Floetry are one of the few bands who absolutely deserve all the sloppy wet kisses they get. Part of this has something to do with their cuddly factor. Singer Marsha Ambrosius and MC Natalie Stewart are the anti-Beyonc. With chunky bodies covered in sports clothes designed for a low-rent PE class, they sure weren't going to steal the boyfriends of the hundreds of homegirls who packed the House of Blues on a Monday, the dreariest school night of them all.
Instead, they were staking their claim to underground hip-hop with a big bear-hug of soul, with a live band that included trombones, keyboards, bass and two percussionists (and no backing tapes). But they stumbled at the start of the two-hour set.

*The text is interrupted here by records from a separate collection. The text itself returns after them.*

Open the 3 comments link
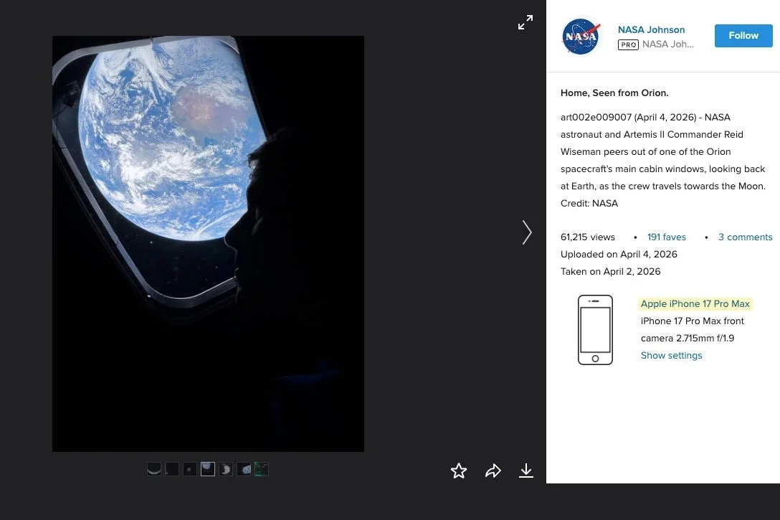The width and height of the screenshot is (780, 520). pyautogui.click(x=745, y=237)
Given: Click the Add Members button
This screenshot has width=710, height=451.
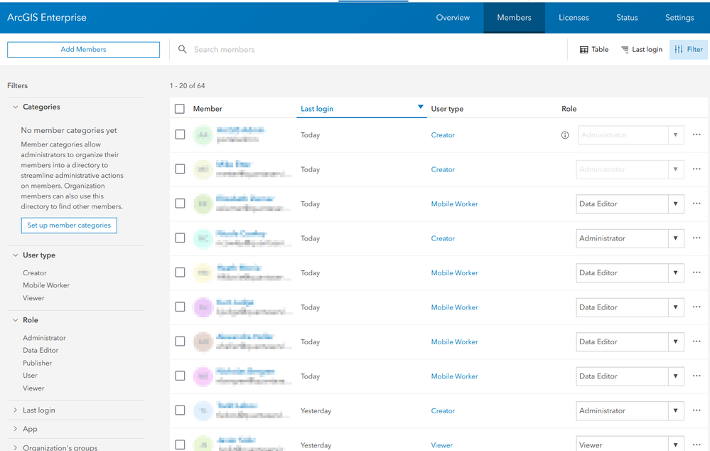Looking at the screenshot, I should tap(83, 49).
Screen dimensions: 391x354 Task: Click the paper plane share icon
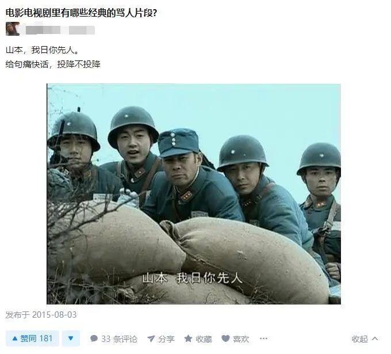tap(151, 339)
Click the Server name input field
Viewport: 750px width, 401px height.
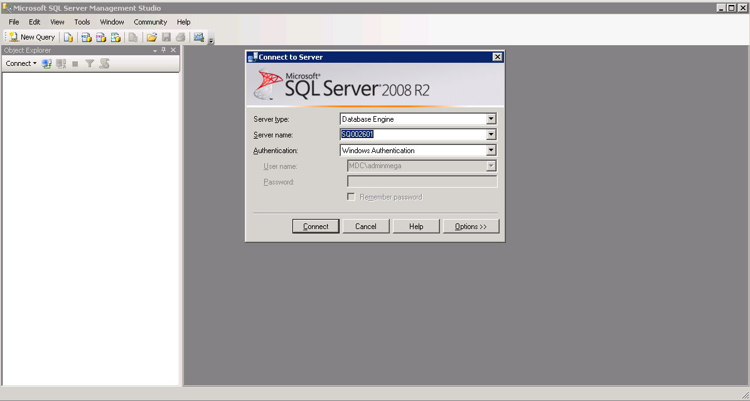(x=412, y=135)
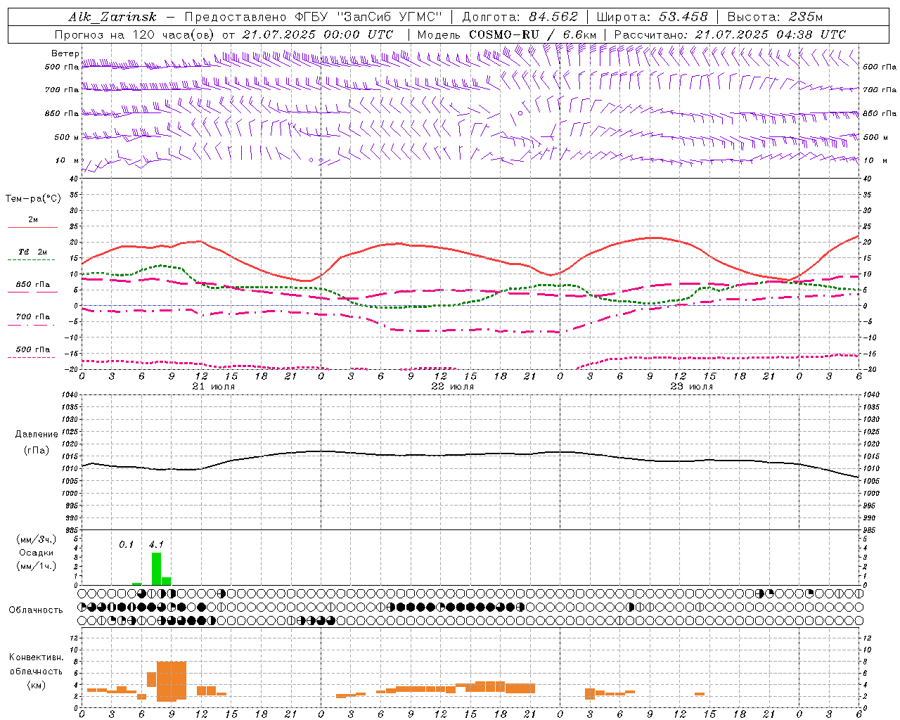Click the 23 июля date marker

click(691, 387)
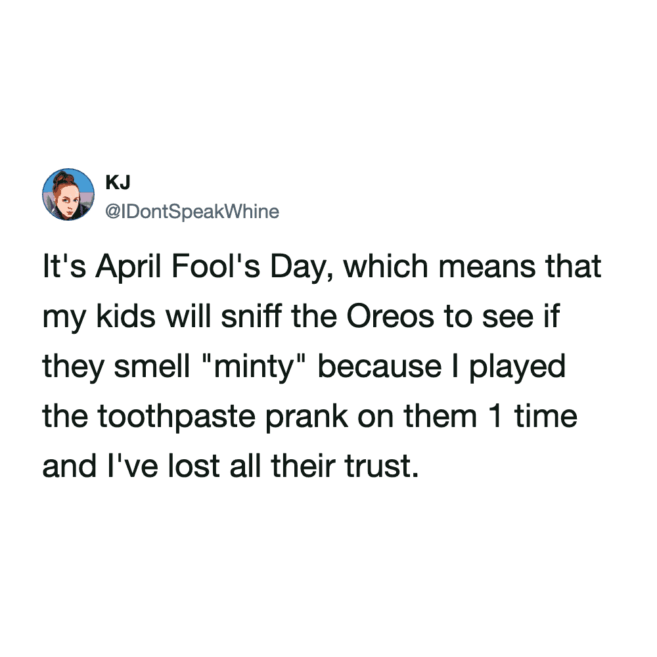Select the word "trust." ending the tweet
The image size is (657, 657).
coord(380,466)
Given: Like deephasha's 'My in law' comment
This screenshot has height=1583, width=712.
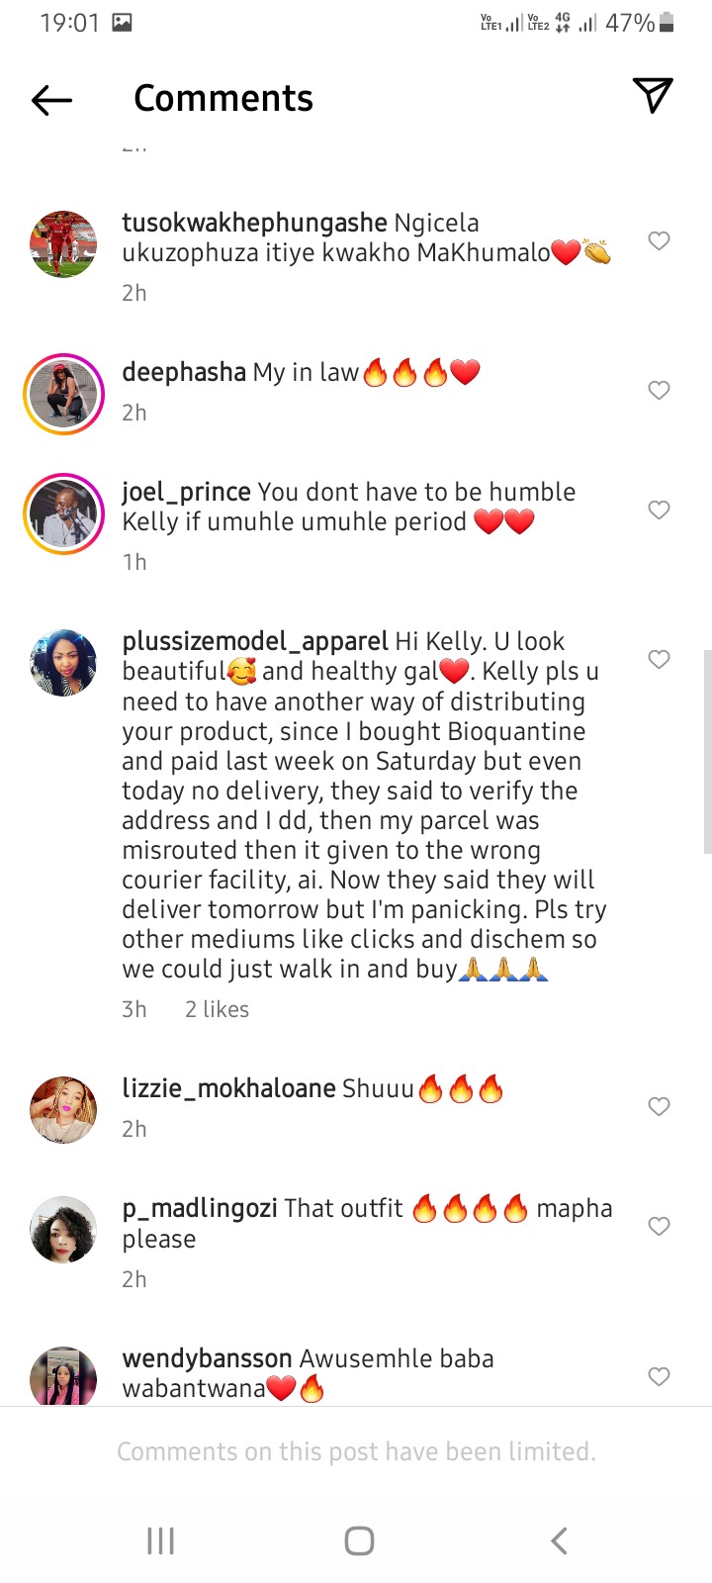Looking at the screenshot, I should click(x=659, y=390).
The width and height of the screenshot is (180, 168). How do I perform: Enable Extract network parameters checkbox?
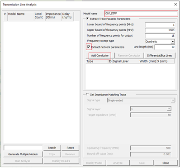click(x=89, y=47)

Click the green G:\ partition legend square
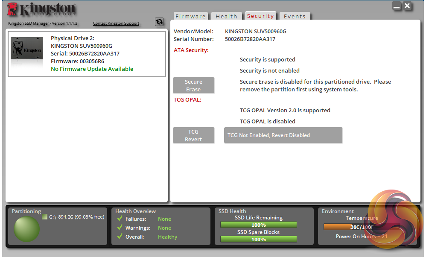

Stewart's hip-hop-accented spoken-word and Ambrosius' soulful yelps didn't quite jibe; it was as if Floetry were mixing two enemy radio stations together, each trying to drown out the other with static. At the halfway point, they finally stopped tripping over one another by dropping their ultimate slow jam, “Getting Late,” summoning the love-ballad power of Barry White and the sleek confidence of LL Cool J.
Ambrosius then switched gears, shifting her voice into something that was pretty close to soul's origins (for a few minutes there, you felt what it must have been like to hang around Stax Records in the '60s), while Stewart's delivery jumped from scrappy oratories to truth- and soothsaying. For the show's final few minutes, the band exited the stage and left Ambrosius and Stewart to do their thing a capella, their lone voices filling up the room, guiding the audience down a one-way-street to soul heaven. (Andrew Asch)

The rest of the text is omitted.